In Burns day haggis was not an every day meal. Rather it was a luxury food revered by those sufficiently affluent to be able to afford it. It is more than possible that Burns’ ‘Address To A Haggis’ was ironic in its praise, while pointing an admonitory finger at those who would feign to revere it.
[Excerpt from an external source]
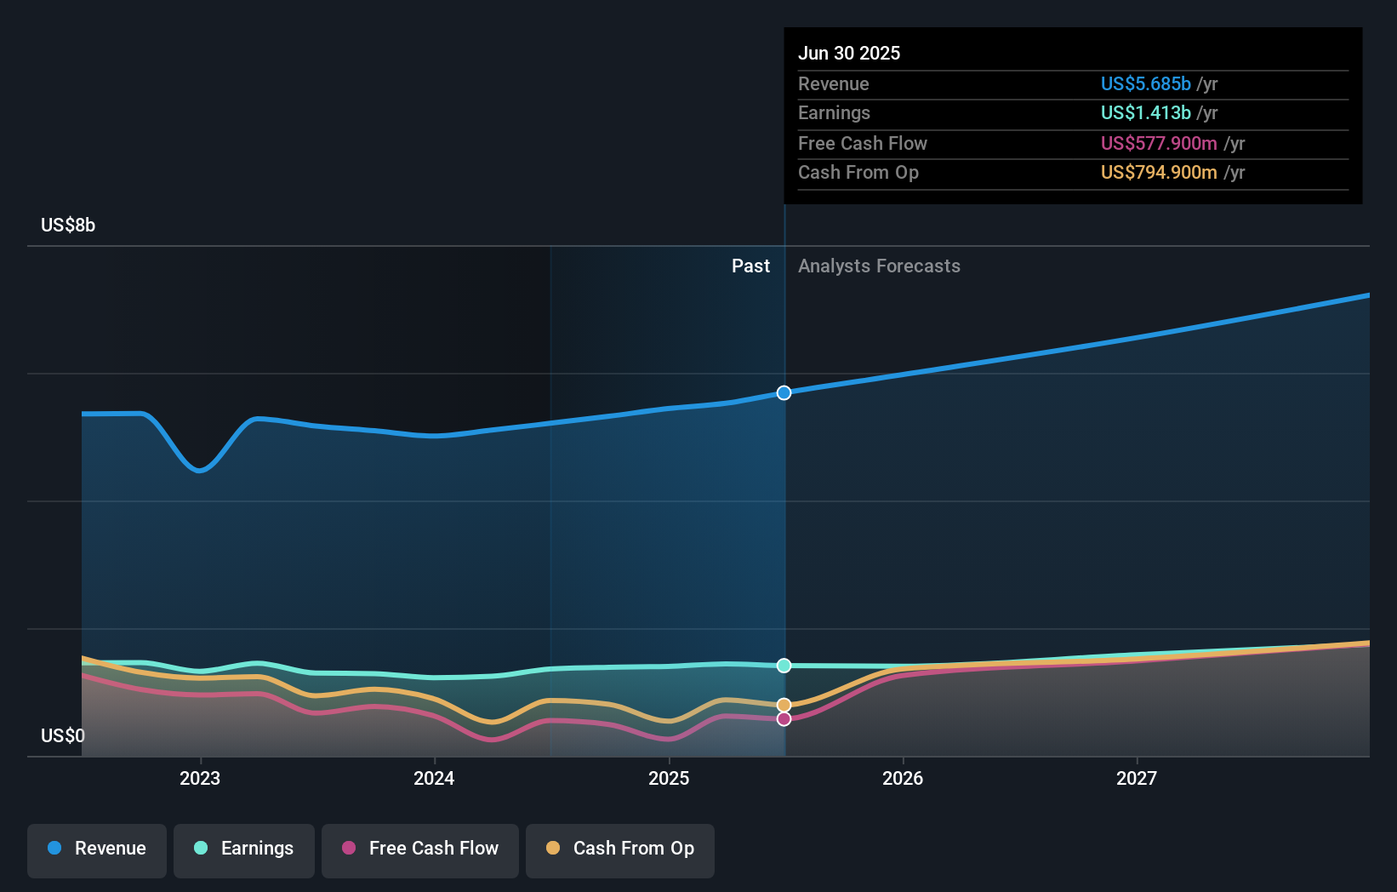Viewport: 1397px width, 892px height.
Task: Select the Analysts Forecasts section label
Action: [x=879, y=266]
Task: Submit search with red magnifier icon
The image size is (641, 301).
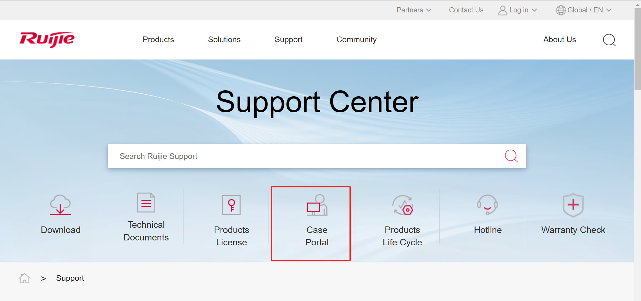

Nevertheless, the poem has become a permanent fixture of Burns’ Night Suppers. Written in Edinburgh and published there in the ‘Caledonian Mercury’ on the 20th December 1786, shortly after Burns arrived in that fair city. It can be argued that it has been as influential as any of his ‘more serious’ works (read ‘The Cottars Saturday Night’ here) in creating the popular image of the poet that most people are familiar with today.
To A Haggis
Fair fa’ your honest, sonsie face,
Great chieftain o’ the pudding-race!
Aboon them a’ ye tak your place,
Painch, tripe, or thairm :
Weel are ye wordy o’a grace
As lang’s my arm.
The groaning trencher there ye fill,
Your hurdies like a distant hill,
Your pin wad help to mend a mill
In time o’need,
While thro’ your pores the dews distil
Like amber bead.
His knife see rustic Labour dight,
An’ cut you up wi’ ready sleight,
Trenching your gushing entrails bright,
Like ony ditch;
And then, O what a glorious sight,
Warm-reekin’, rich!
Then, horn for horn, they stretch an’ strive:
Deil tak the hindmost! on they drive,
Till a’ their weel-swall’d kytes belyve
Are bent like drums;
Then auld Guidman, maist like to rive,
Bethankit! hums.
Is there that owre his French ragout
Or olio that wad staw a sow,
Or fricassee wad make her spew
Wi’ perfect sconner,
Looks down wi’ sneering, scornfu’ view
On sic a dinner?
Poor devil! see him owre his trash,
As feckless as wither’d rash,
His spindle shank, a guid whip-lash;
His nieve a nit;
Thro’ bloody flood or field to dash,
O how unfit!
But mark the Rustic, haggis-fed,
The trembling earth resounds his tread.
Clap in his walie nieve a blade,
He’ll mak it whissle;
An’ legs an’ arms, an’ heads will sned,
Like taps o’ thrissle.
Ye Pow’rs, wha mak mankind your care,
And dish them out their bill o’ fare,
Auld Scotland wants nae skinking ware
That jaups in luggies;
But, if ye wish her gratefu’ prayer
Gie her a haggis!
Now the alternative element to this post has to be different uses for the succulent, aromatic Haggis and how it is presented :
First, would be the haggis Scotch Egg, which would involve wrapping a shelled, hard boiled egg not in sausage meat but Haggis, rolling it in breadcrumbs and then deep-frying it until golden,
Second, would be to replace the chopped pork and spices in a Pork Pie with Haggis and bake it as per usual, to be eaten hot or cold, and
Third, either a shepherds pie, replacing the minced lamb with Haggis and serving it with honey-baked neeps! Or why not a Haggis lasagne? Fresh pasta, a strongly flavoured cheese sauce? Yummy!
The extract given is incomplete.